But would the flight company be able to fly pan in the rented space? How would we make it fit the tight rehearsal schedule? Many trials were ahead. So the first questions you get when you call the professional flight company is about your space. And this is where my real headaches began. I had assumed the grid was perfectly stable. However I got up there and discovered it was the most frightening and convoluted thing I've ever seen. There is a plaster ceiling above the stage. Emerging from the plaster are these 3/4" long x 3/16" bolts. Bolted to each bolt (using a standard nut, not a lock nut or lock washer) is a small piece of angle iron with a hole in it. Hanging from this hole is an S-hook... no shackle or quick link.  From the S-hook hangs some chain link that looks like they got it on special at Wall Mart, NOT grade 80 approved for overhead lifting or anything even close. Using the "grid" was not going to be possible. ZFX essentially told me the only way they would touch the job was if they were allowed to punch holes in the plaster and find some real steel to hang their track from. Fortunately Hall Associates didn't give up on me. 

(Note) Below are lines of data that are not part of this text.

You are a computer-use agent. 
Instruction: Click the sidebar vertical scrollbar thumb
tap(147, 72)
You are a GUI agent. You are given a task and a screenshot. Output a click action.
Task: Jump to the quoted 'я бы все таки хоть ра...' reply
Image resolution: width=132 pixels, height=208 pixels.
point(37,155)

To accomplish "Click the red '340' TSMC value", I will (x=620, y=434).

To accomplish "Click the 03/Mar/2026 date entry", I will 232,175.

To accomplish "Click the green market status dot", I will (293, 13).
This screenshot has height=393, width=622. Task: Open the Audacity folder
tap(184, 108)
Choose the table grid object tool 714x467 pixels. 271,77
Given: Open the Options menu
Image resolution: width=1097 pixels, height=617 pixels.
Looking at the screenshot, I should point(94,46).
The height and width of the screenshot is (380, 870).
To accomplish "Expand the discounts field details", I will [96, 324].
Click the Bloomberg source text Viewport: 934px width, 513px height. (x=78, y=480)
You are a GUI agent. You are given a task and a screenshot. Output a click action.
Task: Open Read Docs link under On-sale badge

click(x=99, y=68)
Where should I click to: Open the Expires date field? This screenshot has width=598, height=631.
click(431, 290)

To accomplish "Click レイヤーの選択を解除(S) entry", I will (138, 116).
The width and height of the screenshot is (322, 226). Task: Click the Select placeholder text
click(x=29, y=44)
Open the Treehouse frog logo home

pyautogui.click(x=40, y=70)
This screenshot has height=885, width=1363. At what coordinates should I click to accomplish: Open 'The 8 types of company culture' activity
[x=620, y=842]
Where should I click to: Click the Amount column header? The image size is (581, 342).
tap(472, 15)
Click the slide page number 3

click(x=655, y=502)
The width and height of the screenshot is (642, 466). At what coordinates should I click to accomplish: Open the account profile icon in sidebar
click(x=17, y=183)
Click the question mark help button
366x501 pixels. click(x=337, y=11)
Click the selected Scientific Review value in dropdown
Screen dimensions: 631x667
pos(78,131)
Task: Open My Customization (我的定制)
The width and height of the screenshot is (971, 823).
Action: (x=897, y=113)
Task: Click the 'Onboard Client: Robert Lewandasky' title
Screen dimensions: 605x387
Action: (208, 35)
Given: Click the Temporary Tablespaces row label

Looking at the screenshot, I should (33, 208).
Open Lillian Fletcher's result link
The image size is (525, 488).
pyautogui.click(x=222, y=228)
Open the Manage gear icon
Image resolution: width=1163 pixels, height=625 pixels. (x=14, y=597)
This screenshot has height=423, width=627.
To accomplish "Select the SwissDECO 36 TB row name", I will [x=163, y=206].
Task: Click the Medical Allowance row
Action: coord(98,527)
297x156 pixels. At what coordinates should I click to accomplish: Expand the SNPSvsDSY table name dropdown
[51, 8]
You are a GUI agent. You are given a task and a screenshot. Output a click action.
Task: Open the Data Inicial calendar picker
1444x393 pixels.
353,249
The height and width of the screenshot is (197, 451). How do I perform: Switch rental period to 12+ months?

Over a period of a couple weeks of pictures, measurements, and phone calls the team at Hall and myself put together a plan. I would install two free standing trusses 16' tall. Then we would connect them together for stability and the guy from Hall could install their system underneath it, completely bypassing the frightening system overhead. But how to make that fit in the theater... you see it has NO wing space. the proscenium opening is 37' wide with a BRICK WALL on each side of the stage. Another couple of weeks passed negotiating with the local rental house, Hall, and examining the space. In the end we found a way for it to work. Renting it would add an extra $1500 or so to the bill. It would also greatly complicate our load in, our installation, and rehearsal. 

No wing space created operational issues. You need to have 5 flymen working at the same time for the opening scene. They need to have full view of the person they are flying. So we would have to mask off a good portion of the stage in order to make this work. In the end we gave up and left the curtains back a bit (allowing some seats on the right side of the house to have a view of back stage). We just had to say... it's a school show, not a pro show, let it go. 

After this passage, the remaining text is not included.